Beginning with the line where "Registar 2025. (32, 1552)" occurs, transcribe every line exactly through the last line of the listing below, and no others.
--
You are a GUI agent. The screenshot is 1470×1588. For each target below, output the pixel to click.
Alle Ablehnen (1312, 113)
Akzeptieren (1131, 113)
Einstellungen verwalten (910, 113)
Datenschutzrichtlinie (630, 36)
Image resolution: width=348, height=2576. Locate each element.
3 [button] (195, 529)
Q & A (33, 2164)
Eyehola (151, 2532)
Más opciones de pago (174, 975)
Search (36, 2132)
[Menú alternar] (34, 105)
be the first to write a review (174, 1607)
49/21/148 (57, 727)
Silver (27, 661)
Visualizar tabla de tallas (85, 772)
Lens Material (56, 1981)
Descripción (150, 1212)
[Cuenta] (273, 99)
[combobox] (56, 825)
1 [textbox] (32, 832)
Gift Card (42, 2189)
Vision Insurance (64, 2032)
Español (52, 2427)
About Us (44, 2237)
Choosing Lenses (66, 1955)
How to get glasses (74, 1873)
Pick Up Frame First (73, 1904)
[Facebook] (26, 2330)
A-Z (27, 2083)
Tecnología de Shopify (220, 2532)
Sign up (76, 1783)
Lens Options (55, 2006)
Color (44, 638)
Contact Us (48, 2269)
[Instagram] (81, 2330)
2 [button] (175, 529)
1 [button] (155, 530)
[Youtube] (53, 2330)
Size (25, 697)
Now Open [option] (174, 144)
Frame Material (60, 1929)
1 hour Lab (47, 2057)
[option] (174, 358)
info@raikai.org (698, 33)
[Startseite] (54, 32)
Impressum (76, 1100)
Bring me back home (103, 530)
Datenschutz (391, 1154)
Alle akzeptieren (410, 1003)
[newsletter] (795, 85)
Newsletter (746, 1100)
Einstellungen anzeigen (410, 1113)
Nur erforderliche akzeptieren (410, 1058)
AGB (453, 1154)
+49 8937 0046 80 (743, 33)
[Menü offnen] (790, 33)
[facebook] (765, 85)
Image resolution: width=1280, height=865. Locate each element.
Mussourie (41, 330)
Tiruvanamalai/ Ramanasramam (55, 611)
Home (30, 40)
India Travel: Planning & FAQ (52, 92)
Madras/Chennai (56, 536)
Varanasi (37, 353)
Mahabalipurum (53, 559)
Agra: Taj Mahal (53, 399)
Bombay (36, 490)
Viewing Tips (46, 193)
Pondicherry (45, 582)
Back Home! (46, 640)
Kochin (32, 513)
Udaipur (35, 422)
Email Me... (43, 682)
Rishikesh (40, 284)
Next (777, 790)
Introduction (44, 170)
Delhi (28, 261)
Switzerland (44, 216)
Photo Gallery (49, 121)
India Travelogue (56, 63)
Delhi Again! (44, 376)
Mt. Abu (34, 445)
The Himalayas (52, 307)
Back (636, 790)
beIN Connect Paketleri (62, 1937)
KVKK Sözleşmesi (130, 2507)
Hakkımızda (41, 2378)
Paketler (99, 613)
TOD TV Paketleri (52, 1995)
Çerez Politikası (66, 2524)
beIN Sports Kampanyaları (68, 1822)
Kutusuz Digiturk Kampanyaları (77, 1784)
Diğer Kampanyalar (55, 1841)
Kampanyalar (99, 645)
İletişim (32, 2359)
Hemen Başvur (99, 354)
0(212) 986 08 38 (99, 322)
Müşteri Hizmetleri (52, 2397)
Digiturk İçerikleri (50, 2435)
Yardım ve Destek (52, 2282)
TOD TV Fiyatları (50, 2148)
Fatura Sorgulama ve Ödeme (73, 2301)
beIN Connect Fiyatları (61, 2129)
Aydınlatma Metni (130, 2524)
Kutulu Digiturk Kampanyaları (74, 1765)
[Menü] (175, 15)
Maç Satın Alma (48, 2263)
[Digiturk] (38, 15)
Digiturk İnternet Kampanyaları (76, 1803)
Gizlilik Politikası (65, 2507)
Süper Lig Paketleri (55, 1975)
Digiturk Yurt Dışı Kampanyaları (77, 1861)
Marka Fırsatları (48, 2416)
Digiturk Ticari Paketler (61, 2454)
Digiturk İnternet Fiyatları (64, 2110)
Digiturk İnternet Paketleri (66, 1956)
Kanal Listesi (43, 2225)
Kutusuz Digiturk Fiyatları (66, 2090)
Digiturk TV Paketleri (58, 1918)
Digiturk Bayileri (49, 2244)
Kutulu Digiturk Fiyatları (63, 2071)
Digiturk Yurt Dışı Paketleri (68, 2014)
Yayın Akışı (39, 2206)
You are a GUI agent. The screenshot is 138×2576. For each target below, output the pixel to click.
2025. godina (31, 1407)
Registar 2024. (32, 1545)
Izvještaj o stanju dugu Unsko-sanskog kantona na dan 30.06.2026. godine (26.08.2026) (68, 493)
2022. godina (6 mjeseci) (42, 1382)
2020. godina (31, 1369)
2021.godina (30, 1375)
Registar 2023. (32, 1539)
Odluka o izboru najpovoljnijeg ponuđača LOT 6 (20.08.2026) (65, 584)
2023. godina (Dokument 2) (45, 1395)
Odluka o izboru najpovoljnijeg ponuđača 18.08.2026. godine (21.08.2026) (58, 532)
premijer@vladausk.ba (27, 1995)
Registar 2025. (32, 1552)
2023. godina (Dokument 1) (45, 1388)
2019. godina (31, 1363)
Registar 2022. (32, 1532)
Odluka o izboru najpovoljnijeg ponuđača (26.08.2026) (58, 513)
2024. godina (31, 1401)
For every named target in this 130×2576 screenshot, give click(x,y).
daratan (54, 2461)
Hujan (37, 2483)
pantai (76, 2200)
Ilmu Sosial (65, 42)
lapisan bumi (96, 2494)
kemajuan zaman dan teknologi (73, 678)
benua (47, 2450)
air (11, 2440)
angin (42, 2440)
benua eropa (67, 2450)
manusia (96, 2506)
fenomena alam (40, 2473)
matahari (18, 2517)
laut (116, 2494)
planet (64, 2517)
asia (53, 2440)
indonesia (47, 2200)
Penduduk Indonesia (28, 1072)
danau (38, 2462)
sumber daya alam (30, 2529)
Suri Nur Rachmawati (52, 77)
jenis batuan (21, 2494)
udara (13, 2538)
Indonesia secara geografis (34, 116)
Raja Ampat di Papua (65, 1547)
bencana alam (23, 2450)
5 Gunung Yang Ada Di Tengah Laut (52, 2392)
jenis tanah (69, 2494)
--
*Exercise result:*
Registar 2025. (32, 1552)
2023. godina (Dokument 1) (45, 1388)
2019. godina (31, 1363)
Registar 2022. (32, 1532)
Odluka o izboru najpovoljnijeg ponuđača (26.08.2026) (58, 513)
2024. godina (31, 1401)
For every named target in this 130×2576 screenshot, give click(x,y).
daratan (54, 2461)
Hujan (37, 2483)
pantai (76, 2200)
Ilmu Sosial (65, 42)
lapisan bumi (96, 2494)
kemajuan zaman dan teknologi (73, 678)
benua (47, 2450)
air (11, 2440)
angin (42, 2440)
benua eropa (67, 2450)
manusia (96, 2506)
fenomena alam (40, 2473)
matahari (18, 2517)
laut (116, 2494)
planet (64, 2517)
asia (53, 2440)
indonesia (47, 2200)
Penduduk Indonesia (28, 1072)
danau (38, 2462)
sumber daya alam (30, 2529)
Suri Nur Rachmawati (52, 77)
jenis batuan (21, 2494)
udara (13, 2538)
Indonesia secara geografis (34, 116)
Raja Ampat di Papua (65, 1547)
bencana alam (23, 2450)
5 Gunung Yang Ada Di Tengah Laut (52, 2392)
jenis tanah (69, 2494)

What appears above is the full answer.